» **Work request**
Output nothing but the line containing "The width and height of the screenshot is (1456, 829)." and the lines after it through the end of the material below, each reproduced exactly.

» **Supplied data**
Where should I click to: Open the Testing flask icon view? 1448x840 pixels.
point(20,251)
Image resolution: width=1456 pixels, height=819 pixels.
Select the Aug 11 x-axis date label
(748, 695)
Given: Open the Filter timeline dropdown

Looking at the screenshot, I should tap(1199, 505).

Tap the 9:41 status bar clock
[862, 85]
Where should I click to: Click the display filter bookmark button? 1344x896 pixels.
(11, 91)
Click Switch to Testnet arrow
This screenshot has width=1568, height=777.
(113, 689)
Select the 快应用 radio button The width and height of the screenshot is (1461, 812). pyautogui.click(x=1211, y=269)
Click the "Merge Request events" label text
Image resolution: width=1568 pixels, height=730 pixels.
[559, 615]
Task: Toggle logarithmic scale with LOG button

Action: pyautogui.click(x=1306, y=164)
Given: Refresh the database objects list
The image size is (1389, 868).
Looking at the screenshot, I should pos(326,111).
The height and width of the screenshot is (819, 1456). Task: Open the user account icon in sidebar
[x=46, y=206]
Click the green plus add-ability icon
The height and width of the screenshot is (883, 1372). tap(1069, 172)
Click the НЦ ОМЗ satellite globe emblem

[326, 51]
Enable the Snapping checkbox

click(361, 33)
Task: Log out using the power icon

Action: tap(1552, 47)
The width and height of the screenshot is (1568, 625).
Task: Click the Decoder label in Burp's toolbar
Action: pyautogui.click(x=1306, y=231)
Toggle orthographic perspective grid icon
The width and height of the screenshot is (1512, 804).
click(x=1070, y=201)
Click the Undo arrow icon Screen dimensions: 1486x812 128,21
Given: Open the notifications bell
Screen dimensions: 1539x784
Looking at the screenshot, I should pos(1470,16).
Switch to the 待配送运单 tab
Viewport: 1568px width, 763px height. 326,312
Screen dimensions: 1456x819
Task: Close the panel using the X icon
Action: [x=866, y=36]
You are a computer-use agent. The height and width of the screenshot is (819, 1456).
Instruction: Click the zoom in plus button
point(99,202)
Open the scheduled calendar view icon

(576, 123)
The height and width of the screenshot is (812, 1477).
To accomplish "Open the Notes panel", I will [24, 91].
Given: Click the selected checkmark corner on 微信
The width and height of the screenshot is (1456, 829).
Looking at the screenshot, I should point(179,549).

» **Result below**
The width and height of the screenshot is (1456, 829).
Looking at the screenshot, I should point(179,549).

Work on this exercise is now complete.